WHAT IS REQUIRED => The answer must be a single number: how many lines in the entries hold the string "header".

Dataset entries:
==============================
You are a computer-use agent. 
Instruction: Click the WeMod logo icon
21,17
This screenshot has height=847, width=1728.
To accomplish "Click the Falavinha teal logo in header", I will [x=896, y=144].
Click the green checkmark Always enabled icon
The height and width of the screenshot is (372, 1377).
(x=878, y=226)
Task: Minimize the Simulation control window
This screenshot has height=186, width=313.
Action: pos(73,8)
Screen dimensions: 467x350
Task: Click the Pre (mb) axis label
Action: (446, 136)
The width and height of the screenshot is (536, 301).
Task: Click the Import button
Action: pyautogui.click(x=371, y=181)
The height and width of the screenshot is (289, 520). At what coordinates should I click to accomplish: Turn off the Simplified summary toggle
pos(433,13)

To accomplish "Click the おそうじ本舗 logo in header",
==============================
ANSWER => 2